◆ TRY IT ◆
The lines to reproduce from the material below are those from the one containing "Click the 2020 payout ratio spike peak" through the one containing "You are a computer-use agent. 1281x1125", both included; write them out exactly and add nothing.
┄┄┄┄┄┄┄┄┄┄
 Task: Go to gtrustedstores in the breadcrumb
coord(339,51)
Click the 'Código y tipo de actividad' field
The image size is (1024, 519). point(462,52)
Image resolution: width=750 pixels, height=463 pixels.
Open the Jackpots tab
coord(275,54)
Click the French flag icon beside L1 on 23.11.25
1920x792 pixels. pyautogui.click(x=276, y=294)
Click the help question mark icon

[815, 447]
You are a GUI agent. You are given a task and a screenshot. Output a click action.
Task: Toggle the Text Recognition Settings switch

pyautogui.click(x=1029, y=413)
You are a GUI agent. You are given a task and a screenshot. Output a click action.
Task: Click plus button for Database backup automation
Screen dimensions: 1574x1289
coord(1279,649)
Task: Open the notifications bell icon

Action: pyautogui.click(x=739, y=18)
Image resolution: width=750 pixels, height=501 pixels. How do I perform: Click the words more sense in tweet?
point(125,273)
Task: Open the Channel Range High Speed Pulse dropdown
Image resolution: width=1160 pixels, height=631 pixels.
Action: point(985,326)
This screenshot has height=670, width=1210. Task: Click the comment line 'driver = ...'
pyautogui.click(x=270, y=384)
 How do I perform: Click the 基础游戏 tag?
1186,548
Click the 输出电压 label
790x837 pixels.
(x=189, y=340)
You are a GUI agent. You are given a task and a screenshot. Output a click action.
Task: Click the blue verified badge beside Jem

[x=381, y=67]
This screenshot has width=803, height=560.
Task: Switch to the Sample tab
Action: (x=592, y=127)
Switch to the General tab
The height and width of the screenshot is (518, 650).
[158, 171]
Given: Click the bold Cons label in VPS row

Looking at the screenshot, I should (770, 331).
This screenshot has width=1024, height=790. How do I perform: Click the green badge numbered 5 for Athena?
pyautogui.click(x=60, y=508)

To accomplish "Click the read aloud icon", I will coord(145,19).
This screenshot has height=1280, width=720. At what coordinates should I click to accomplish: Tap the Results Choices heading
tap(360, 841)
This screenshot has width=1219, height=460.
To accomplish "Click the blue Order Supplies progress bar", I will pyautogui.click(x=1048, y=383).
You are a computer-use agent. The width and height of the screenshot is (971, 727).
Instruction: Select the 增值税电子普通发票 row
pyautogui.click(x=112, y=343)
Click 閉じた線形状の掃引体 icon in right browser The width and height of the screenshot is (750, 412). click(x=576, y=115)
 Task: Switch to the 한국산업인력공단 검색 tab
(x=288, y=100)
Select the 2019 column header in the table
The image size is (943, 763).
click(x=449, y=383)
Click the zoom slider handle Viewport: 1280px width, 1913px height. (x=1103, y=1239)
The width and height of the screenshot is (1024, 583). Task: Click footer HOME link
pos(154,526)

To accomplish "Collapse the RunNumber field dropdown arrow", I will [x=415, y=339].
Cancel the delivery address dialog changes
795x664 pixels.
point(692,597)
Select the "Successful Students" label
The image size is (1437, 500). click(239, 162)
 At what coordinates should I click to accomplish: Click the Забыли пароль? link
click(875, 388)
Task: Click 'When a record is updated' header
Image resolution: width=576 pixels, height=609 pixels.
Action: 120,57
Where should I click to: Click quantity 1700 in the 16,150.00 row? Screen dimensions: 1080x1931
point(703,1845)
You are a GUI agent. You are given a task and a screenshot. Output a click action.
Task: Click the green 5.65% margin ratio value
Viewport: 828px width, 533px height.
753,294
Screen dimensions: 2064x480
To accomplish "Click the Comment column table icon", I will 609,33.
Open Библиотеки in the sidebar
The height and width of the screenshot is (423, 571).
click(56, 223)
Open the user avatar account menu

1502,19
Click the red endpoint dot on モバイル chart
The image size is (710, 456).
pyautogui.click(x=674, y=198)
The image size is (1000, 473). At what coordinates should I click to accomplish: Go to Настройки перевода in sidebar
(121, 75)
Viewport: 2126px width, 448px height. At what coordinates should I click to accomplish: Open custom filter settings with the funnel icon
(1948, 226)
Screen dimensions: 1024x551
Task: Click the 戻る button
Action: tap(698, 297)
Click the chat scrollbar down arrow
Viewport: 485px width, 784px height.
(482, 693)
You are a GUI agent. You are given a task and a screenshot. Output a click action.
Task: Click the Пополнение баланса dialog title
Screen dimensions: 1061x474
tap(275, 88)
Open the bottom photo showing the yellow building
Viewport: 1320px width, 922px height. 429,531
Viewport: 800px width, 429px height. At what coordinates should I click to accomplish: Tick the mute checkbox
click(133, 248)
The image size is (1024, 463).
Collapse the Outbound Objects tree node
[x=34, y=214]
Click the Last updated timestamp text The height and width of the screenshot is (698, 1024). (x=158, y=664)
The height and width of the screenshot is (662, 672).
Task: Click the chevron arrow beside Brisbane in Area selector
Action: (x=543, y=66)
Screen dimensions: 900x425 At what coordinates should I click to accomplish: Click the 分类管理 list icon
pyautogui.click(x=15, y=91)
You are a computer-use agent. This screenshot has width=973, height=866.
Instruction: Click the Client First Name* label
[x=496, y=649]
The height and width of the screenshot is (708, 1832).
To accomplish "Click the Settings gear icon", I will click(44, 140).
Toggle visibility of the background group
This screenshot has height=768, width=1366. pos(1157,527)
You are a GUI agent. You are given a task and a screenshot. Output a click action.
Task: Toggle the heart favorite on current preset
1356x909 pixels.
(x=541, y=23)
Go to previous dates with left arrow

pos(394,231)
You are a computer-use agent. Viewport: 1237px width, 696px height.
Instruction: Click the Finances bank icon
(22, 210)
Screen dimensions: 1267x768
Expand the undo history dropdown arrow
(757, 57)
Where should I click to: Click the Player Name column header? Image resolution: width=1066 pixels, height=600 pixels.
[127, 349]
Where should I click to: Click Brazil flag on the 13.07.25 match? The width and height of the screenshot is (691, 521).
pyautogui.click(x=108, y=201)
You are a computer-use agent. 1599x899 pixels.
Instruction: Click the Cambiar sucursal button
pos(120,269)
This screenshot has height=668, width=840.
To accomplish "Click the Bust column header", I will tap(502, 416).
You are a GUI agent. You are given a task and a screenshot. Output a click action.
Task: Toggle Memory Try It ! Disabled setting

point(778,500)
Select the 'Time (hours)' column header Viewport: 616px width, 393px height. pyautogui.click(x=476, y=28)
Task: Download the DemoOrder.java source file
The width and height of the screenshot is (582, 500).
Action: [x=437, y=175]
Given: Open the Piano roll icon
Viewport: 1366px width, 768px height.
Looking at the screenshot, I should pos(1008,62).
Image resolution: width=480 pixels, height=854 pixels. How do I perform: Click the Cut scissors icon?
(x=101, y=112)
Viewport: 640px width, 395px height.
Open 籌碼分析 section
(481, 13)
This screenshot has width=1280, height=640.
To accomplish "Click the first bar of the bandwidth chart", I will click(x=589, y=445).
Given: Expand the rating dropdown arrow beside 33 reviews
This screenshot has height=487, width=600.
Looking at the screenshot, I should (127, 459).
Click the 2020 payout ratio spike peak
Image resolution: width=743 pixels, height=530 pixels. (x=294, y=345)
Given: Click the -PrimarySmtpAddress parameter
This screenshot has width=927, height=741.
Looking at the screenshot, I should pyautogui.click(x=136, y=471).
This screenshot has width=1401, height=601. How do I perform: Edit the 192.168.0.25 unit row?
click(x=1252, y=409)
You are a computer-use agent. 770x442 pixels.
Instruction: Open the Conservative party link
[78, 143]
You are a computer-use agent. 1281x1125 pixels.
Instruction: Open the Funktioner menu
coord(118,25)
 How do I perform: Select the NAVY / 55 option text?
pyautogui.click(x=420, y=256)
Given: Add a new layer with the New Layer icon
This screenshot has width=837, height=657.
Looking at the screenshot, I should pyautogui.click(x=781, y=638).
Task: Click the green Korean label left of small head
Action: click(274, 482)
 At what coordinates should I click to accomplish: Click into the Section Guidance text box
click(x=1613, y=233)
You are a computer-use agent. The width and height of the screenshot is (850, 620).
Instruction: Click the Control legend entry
┄┄┄┄┄┄┄┄┄┄
◆ TASK RESULT ◆
Click the 2020 payout ratio spike peak
Image resolution: width=743 pixels, height=530 pixels. (x=294, y=345)
Given: Click the -PrimarySmtpAddress parameter
This screenshot has width=927, height=741.
Looking at the screenshot, I should pyautogui.click(x=136, y=471).
This screenshot has width=1401, height=601. How do I perform: Edit the 192.168.0.25 unit row?
click(x=1252, y=409)
You are a computer-use agent. 770x442 pixels.
Instruction: Open the Conservative party link
[78, 143]
You are a computer-use agent. 1281x1125 pixels.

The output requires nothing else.